# Kaplan Meier development
## Original community algorithm
Make sure to have R installed with the required dependencies. 

In [None]:
from importlib import import_module
_km = import_module("v6-kaplan-meier-py")

In [None]:
from vantage6.algorithm.tools.mock_client import MockAlgorithmClient
# Initialize the mock server. The datasets simulate the local datasets from
# the node. In this case we have two parties having two different datasets:
# a.csv and b.csv. The module name needs to be the name of your algorithm
# package. This is the name you specified in `setup.py`, in our case that
# would be v6-correlation-matrix-py.
dataset_1 = {"database": "/Users/frankmartin/Projects/Euracan/small_df.parquet", "db_type": "parquet"}
dataset_2 = {"database": "/Users/frankmartin/Projects/Euracan/small_df.parquet", "db_type": "parquet"}
dataset_3 = {"database": "/Users/frankmartin/Projects/Euracan/small_df.parquet", "db_type": "parquet"}
org_ids = ids = [0, 1, 2]

client = MockAlgorithmClient(
    datasets=[[dataset_1], [dataset_2], [dataset_3]],
    organization_ids=org_ids,
    module="v6-kaplan-meier-py",
)

In [None]:

import os
import base64
STRING_ENCODING = "utf-8"
ENV_VAR_EQUALS_REPLACEMENT = "="
def _encode(string: str):
    return (
        base64.b32encode(string.encode(STRING_ENCODING))
        .decode(STRING_ENCODING)
        .replace("=", ENV_VAR_EQUALS_REPLACEMENT)
    )
os.environ["KAPLAN_MEIER_TYPE_NOISE"] = _encode("NONE")

In [None]:
organizations = client.organization.list()
org_ids = ids = [organization["id"] for organization in organizations]

In [None]:
import pandas as pd
# Note that we only supply the task to a single organization as we only want to execute
# the central part of the algorithm once. The master task takes care of the
# distribution to the other parties.
average_task = client.task.create(
    input_={
        "method": "central",
        "kwargs": {
            "time_column_name": "SURVIVAL_DAYS",
            "censor_column_name": "CENSOR",
        },
    },
    organizations=[org_ids[0]],
)

results = client.result.get(average_task.get("id"))
df_events_clean = pd.read_json(results)

In [None]:
import matplotlib.pyplot as plt
fig, ax1 = plt.subplots()

# Plot the Kaplan-Meier curve for clean data
ax1.plot(
    df_events_clean["SURVIVAL_DAYS"], df_events_clean["survival_cdf"], label="Clean Data"
)

## Sarcoma registry extension
- [ ] Stratify on categorical variables
- [ ] make it multi-cohort / session based data input


### Stratify on categorical variables
The algorithm needs to be extended in order to support stratification on categorical variables. This simply means splitting the dataset on the categorical variable and computing the Kaplan Meier curve for each group.

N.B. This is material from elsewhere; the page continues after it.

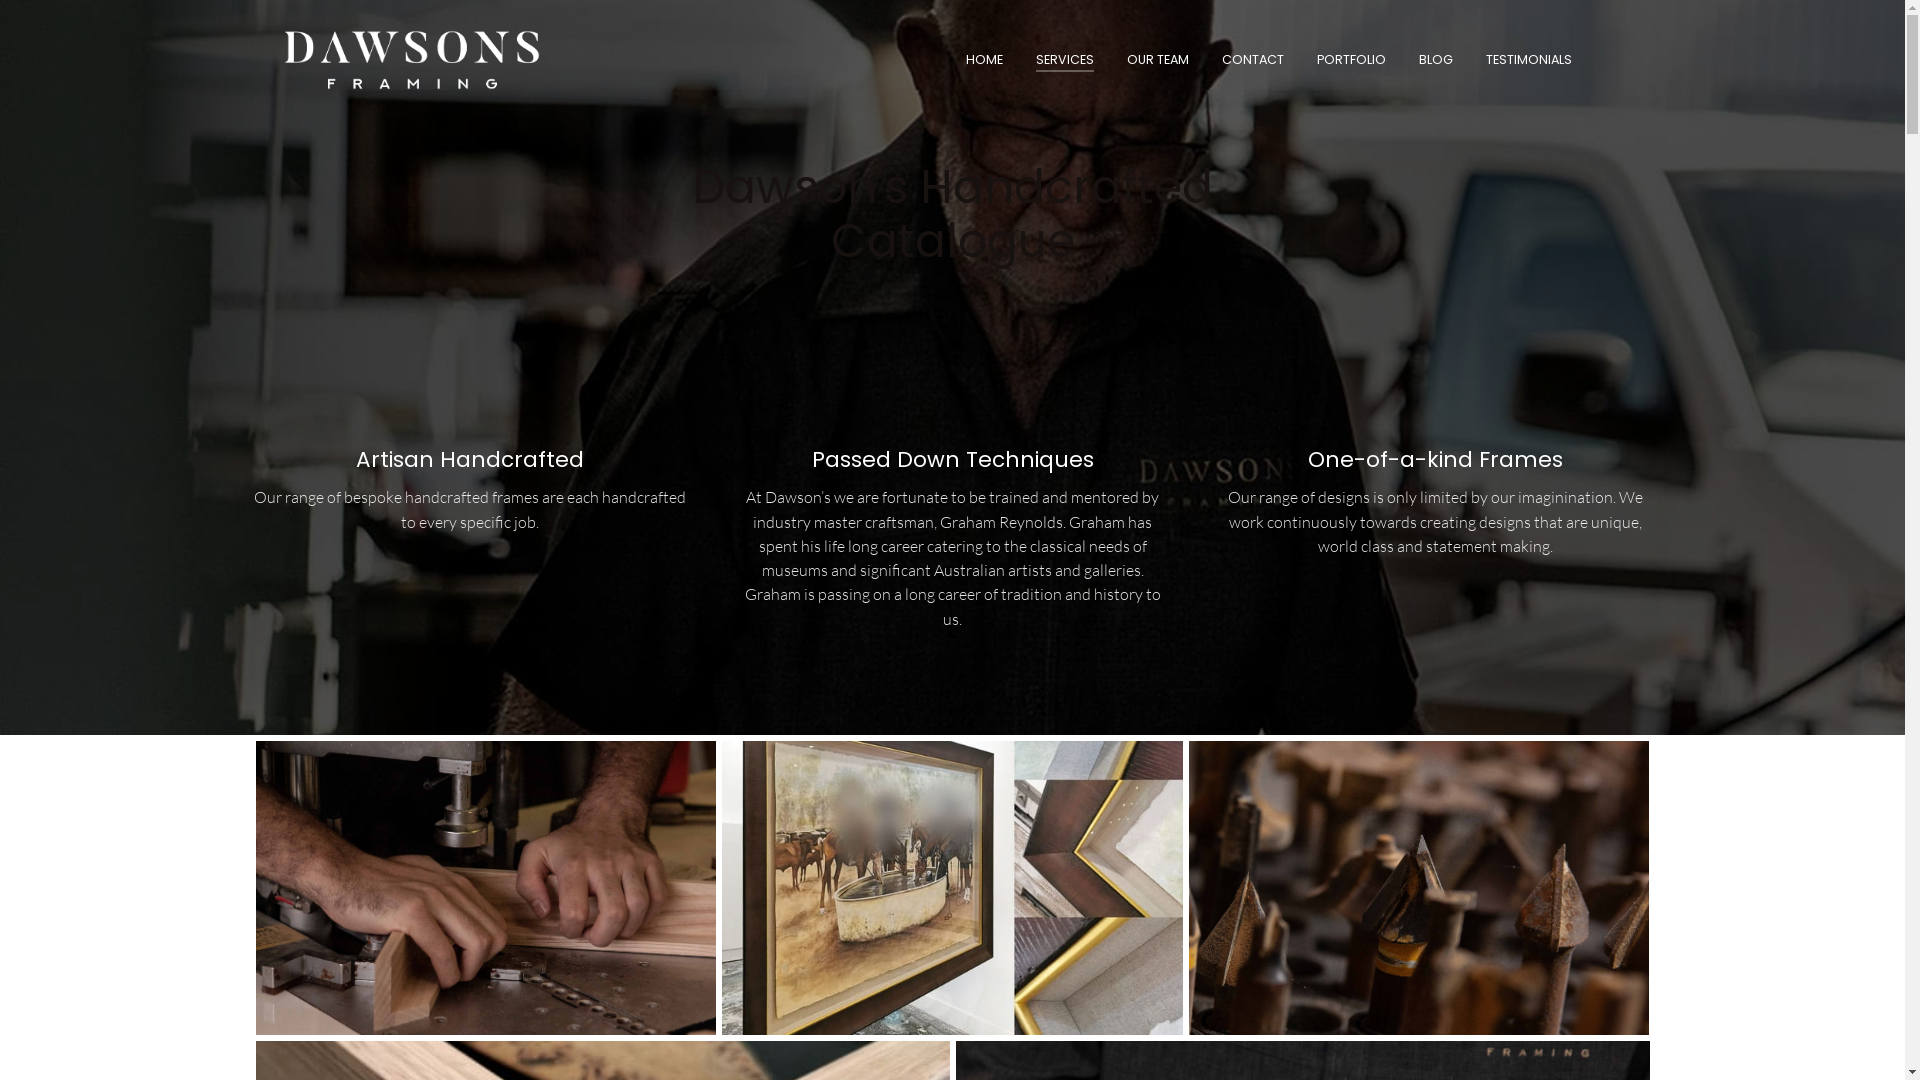 Image resolution: width=1920 pixels, height=1080 pixels. Describe the element at coordinates (1344, 59) in the screenshot. I see `'PORTFOLIO'` at that location.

* There are two partial functions: `get_unique_event_times` and `get_km_event_table`  see [here](https://github.com/vantage6/v6-kaplan-meier-py/blob/main/v6-kaplan-meier-py/partial.py). You should split the dataframe before reporting the results (and the results should be reported per strata).
* The the unique event times should be combined per strata somewhere [here](https://github.com/vantage6/v6-kaplan-meier-py/blob/e7ea6466f548902945c3f757f5ed036790ae2ea9/v6-kaplan-meier-py/central.py#L68-L78)
* And finally you need to do the same thing for the event table [here](https://github.com/vantage6/v6-kaplan-meier-py/blob/e7ea6466f548902945c3f757f5ed036790ae2ea9/v6-kaplan-meier-py/central.py#L80-L96)

### Multi-cohort / session
The algorithm currently works with only a single dataset supplied by the infrastructure. 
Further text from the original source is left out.